Des concentrations de perturbateurs endocriniens sous le seuil autorisé…
Pour les chercheurs du laboratoire d’écologie alpine de Grenoble aux manettes de ces travaux, publiés dans la revue américaine PNAS (Proceedings of the National Academy of Sciences of the United States of America), la question ne se pose plus. En tout cas pour une variété de crapauds, le Xenope tropicalis vivant en Afrique tropicale, sur laquelle les scientifiques ont mené leurs expériences. Les scientifiques ont exposé les crapauds, à différents âges de leur vie, à deux perturbateurs endocriniens modèles : l’hydrocarbure aromatique polycyclique benzo[a]pyrène (BaP) et l’antimicrobien triclosan (TCS).

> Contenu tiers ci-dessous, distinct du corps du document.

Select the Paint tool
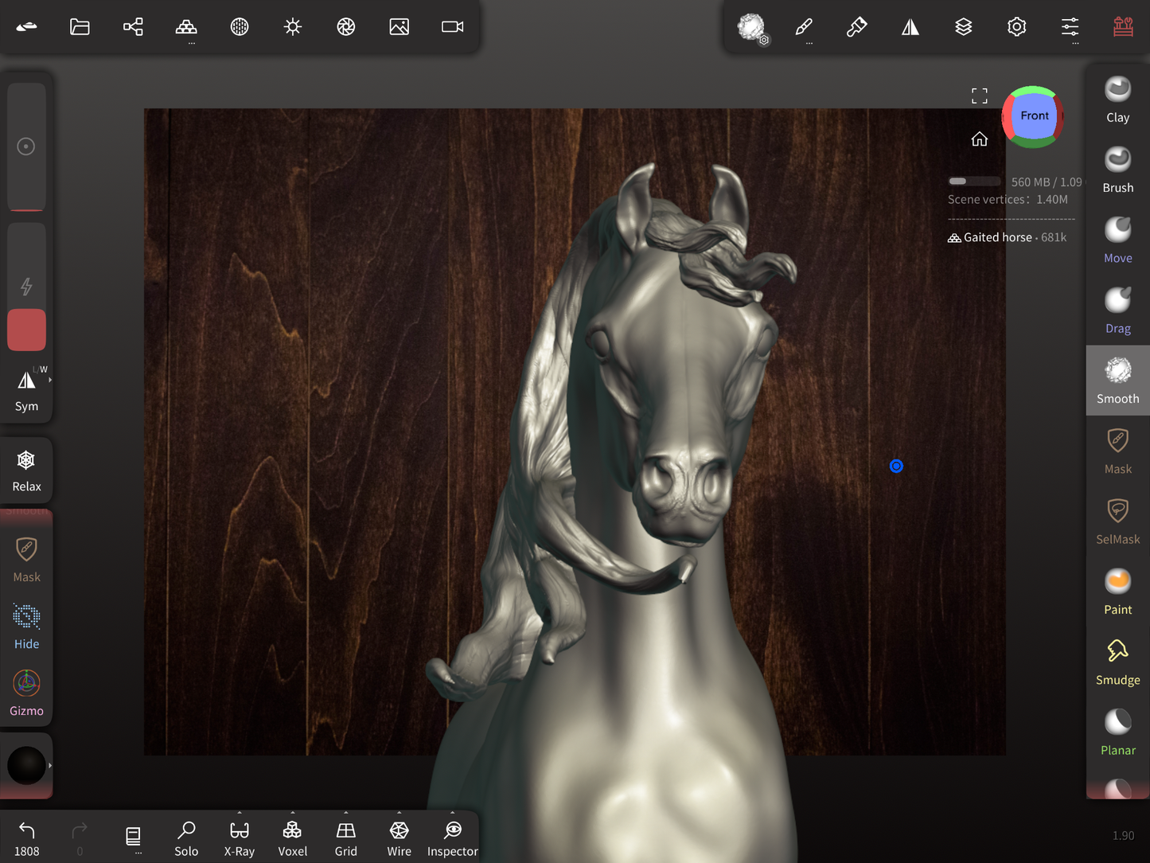 tap(1117, 591)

« Les concentrations d’expositions ont été choisies pour être, non seulement compatibles avec les doses environnementales, mais également pour être en-dessous du seuil autorisé par la réglementation dans l’eau de consommation », précisent les chercheurs dans un communiqué.
Résultat ? Les animaux développent non seulement une intolérance au glucose mais aussi une stéatose hépatique (foie gras), une activation des gènes hépatiques associés aux métabolismes lipidique et glucidique et une hypersécrétion d’insuline. Autant de symptômes typiques d’un diabète de type 2.
Des conséquences qui se transmettent de génération en génération
Plus grave, l’effet de ces perturbateurs endocriniens sur les organismes de ces crapauds africains dure et se transmet de génération en génération. Après un an d’arrêt de l’exposition, les animaux exposés au BaP présentent toujours une intolérance au glucose associée à un défaut de sécrétion d’insuline, suggérant que les effets engendrés par cette molécule ne sont pas réversibles, font remarquer les chercheurs.
« Ce syndrome métabolique insoupçonné jusqu’ici conduit à une descendance présentant une métamorphose retardée, avec un poids et une taille à la métamorphose plus faibles. À l’âge adulte, la progéniture des individus exposés aux perturbateurs endocriniens présente également un succès reproducteur plus faible que les individus issus de parents non exposés, démontrant des effets multi-générationnels. »
Alors que les perturbateurs endocriniens sont suspectés d’être à l’origine de maladies comme le cancer du sein, l’infertilité, le diabète ou l’obésité, ces travaux viennent apporter un nouvel éclairage. Et de nouvelles questions dont celle des normes en vigueur de concentrations autorisées dans l’eau potable.
La réglementation fixant les teneurs maximales en pesticides dans l’eau du robinet a en effet été modifiée en 2010 et autorise désormais une eau… cinq fois plus polluée. En janvier 2017, l’association Générations futures avait croisé les données de trois études gouvernementales sur l’eau du robinet, les eaux souterraines et les eaux de surface avec la liste des perturbateurs endocriniens. Résultat ? Ces derniers représentaient entre 50 et 75 % des pesticides mesurés…
Patricia Cerinsek
* Le consortium français auteur de cette étude est piloté par le Laboratoire d’écologie alpine (Leca – UGA / CNRS / Univ. Savoie Mont-Blanc), avec entre autres la participation du laboratoire de bioénergétique fondamentale et appliquée (LBFA – UGA / Inserm), de l’Institut de génomique fonctionnelle de Lyon (IGFL – Univ. Lyon 1 / École normale supérieure de Lyon), de Rovaltain Research Company (RRCo), de la plate-forme Therassay (Institut du thorax, Inserm / CNRS / Univ. Nantes), et du Centre de ressources biologiques Xénopes, (CRB – Univ. Rennes 1 / CNRS).